Doch die Ökonomen scheinen sich der Tragweite ihrer Rechenspiele nicht im Geringsten bewusst zu sein. Es kann offenbar nicht sein, was nicht sein darf und wenn die Theorie nicht mit der Wirklichkeit übereinstimmt, muss der Fehler in der Wirklichkeit zu suchen sein. Auch Olivier Blanchard macht da keine Ausnahme. Seine Studie ist alles andere als ein klares Bekenntnis zu einer neuen Politik. Im Gegenteil – wie ein ceterum censeo zieht sich das Glaubensbekenntnis an die grundsätzliche Wunderwirkung der Austeritätspolitik auch durch Blanchards Studie. Theorie und Wirklichkeit …
Er gibt zwar Fehler zu und übernimmt indirekt auch die Verantwortung für seine falschen Prognosen; er vermeidet es dabei jedoch tunlichst, auch für die Folgen seiner falschen Prognosen in Mithaftung genommen zu werden. Kein Wort des Bedauerns über den Irrtum, kein Satz, aus dem sich schließen lässt, dass Blanchard nicht einmal einen indirekten Zusammenhang zwischen seinen früheren Prognosen und der eingeschlagenen Politik erkennt. Der Chefökonom des IWF stiehlt sich vielmehr aus der Verantwortung, indem er die Fehler des IWF lediglich auf die Erstellung von Prognosen bezieht. Was kann denn auch der IWF dafür, dass die Politik diesen Prognosen glaubte und vor allem danach handelte? Dass exakt diese fehlerhaften Prognosen und noch mehr die ihnen zugrunde liegenden grundfalschen Annahmen, die zu solchen (Fehl-)Prognosen führten, direkt verantwortlich für eine Krisenpolitik waren, die dazu führen musste, dass die erwarteten positiven Wirkungen der Prognosen nicht eingetroffen sind, sondern das Gegenteil bewirkt haben, verdrängt der „Chefökonom“ komplett.
Wenn Blanchard sich hier in die Rolle eines unbeteiligten Zahlenakrobaten zurückzieht, der sich nicht für die Folgen seiner Rechenspiele zur Verantwortung ziehen lassen will, so zeugt dies von einem geradezu schändlichen Mangel an Verantwortungsbewusstsein. Es wäre jedoch billig, dies nur dem „Chefökonomen“ in die Schuhe zu schieben. Nicht der Theoretiker, sondern die praktische Politik ist hauptsächlich dafür verantwortlich, dass sie sich selbst jeglichen Entscheidungs- und Handlungsspielraum genommen hat und das Orakel des IWF als Offenbarung der Wahrheit ansieht.
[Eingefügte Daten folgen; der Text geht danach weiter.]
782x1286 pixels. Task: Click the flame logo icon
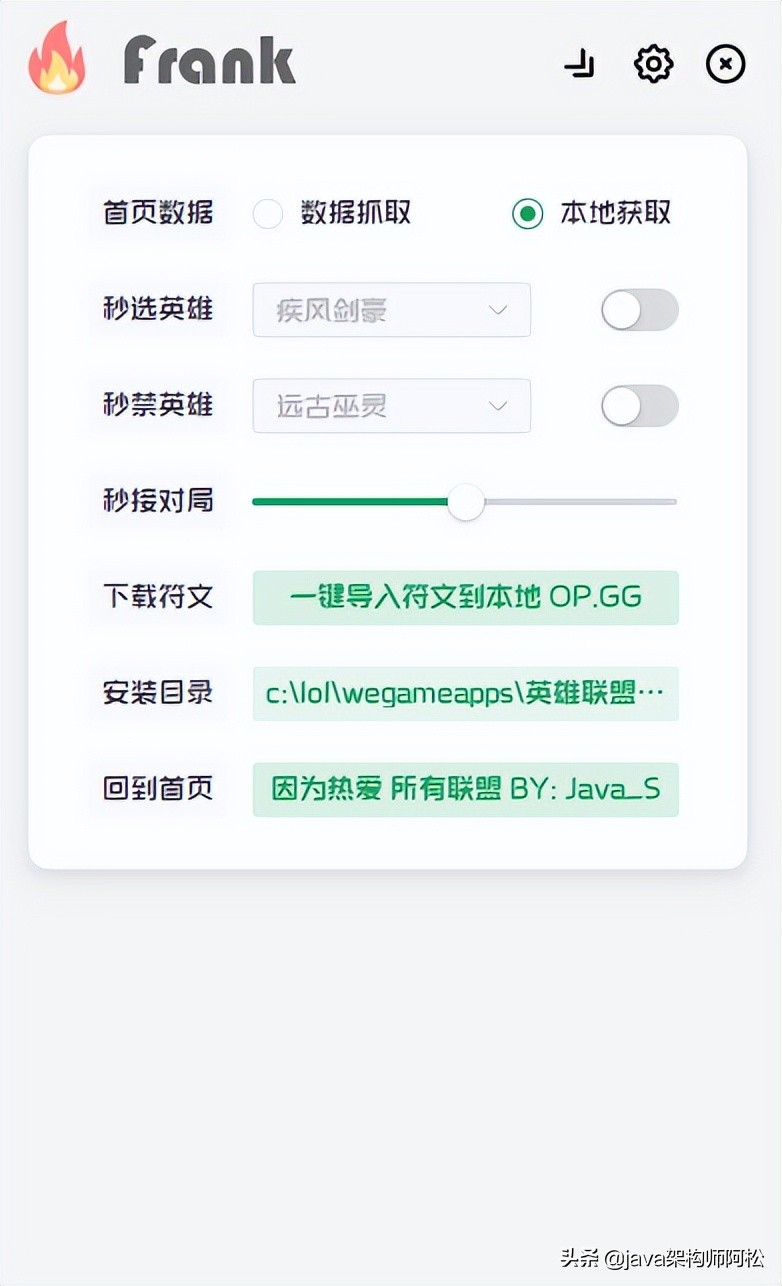(57, 60)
Zahlreiche Ökonomen, wie Krugman, Eichengreen oder auch Flassbeck kritisierten die Rechenmodelle des IWF schon seit langem. War es nicht gerade Angela Merkel, die den IWF unbedingt ins Boot holen wollte? Sie wusste sicher warum: der IWF diente ihr als willkommener Kronzeuge zur Durchsetzung ihrer schon vorab geplanten Austeritätspolitik – nach dem deutschen Agenda-Modell.
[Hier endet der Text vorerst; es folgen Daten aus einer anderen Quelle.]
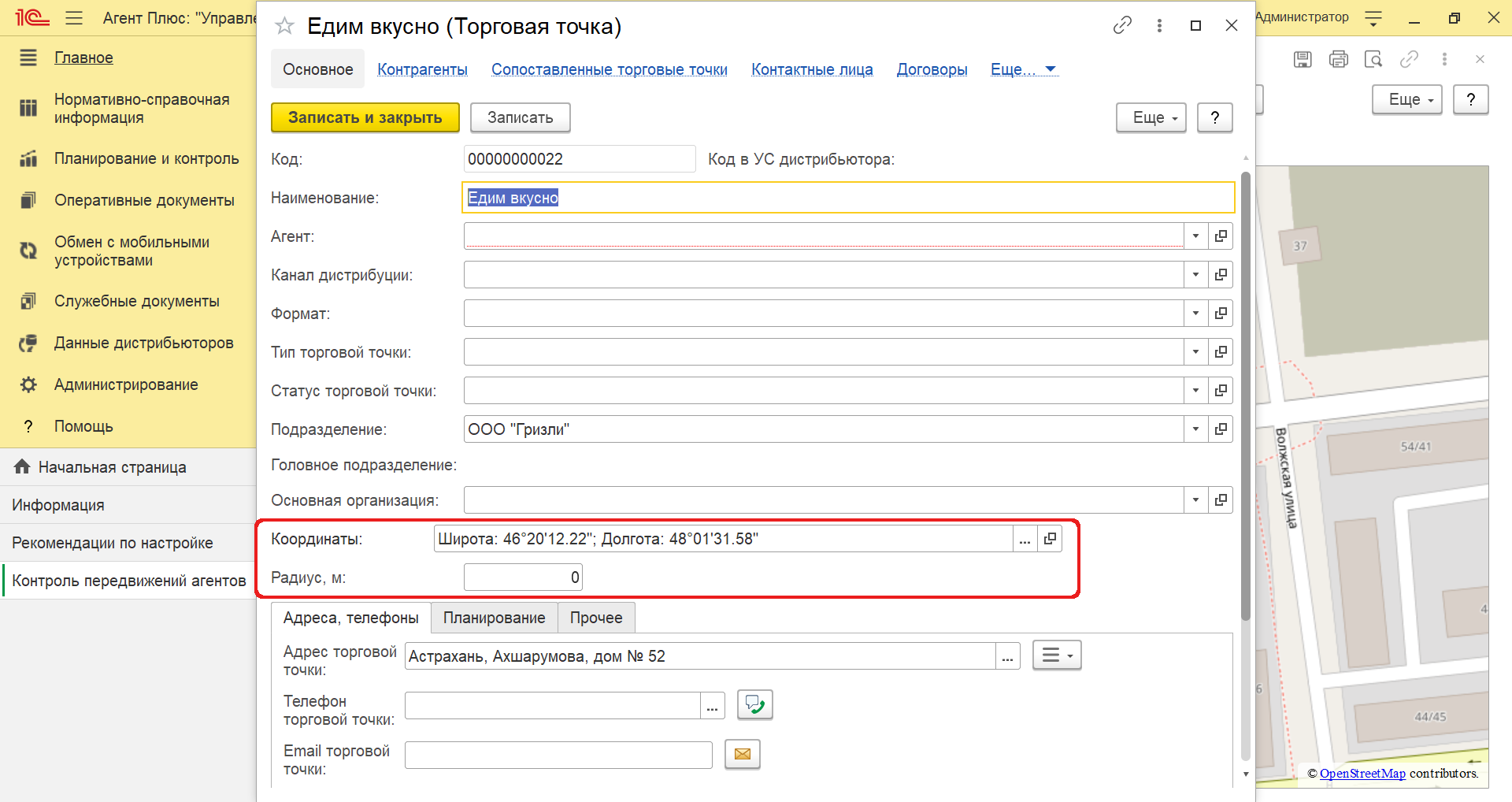
Task: Switch to the Планирование tab
Action: [494, 618]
Politik und Medien auf Tauchstation
Weder die Politik noch die Medien wollen indes die Implikationen begreifen, die sich aus Blanchards Eingeständnis ergeben. Den großen deutschen Zeitungen und Online-Portalen war die ganze Sache noch nicht einmal eine Fußnote wert. Sicher, die Materie ist trocken und komplex. Das gilt jedoch für Hans Werner Sinns geradezu idiotische Interpretation der Target-2-Salden auch, die jedoch ganz im Sinne Sinns von jeder Dorfpostille widergekäut wurde. Anstatt aufzuklären, hegt und pflegt man stattdessen lieber die Dogmen, denen man seit Jahren , ohne auch nur einen Gedanken zu verschwenden, folgt.
Und wenn der Journalismus seine Aufgaben nicht wahrnimmt und darüber keine öffentliche Debatte aufkommen kann, muss die Politik auch niemanden Rechenschaft geben. Stattdessen wird weiter die Mär von der Wunderkraft der Austeritätspolitik verbreitet und halb Europa ins Unglück gestürzt. Wenn es um Wirtschafts- und Finanzpolitik geht, geht es hierzulande schon längst nicht mehr um die Sache. Es geht um die Verteidigung von Dogmen und Rationalität spielt bei dogmatischen Diskussionen bekanntlich keine Rolle.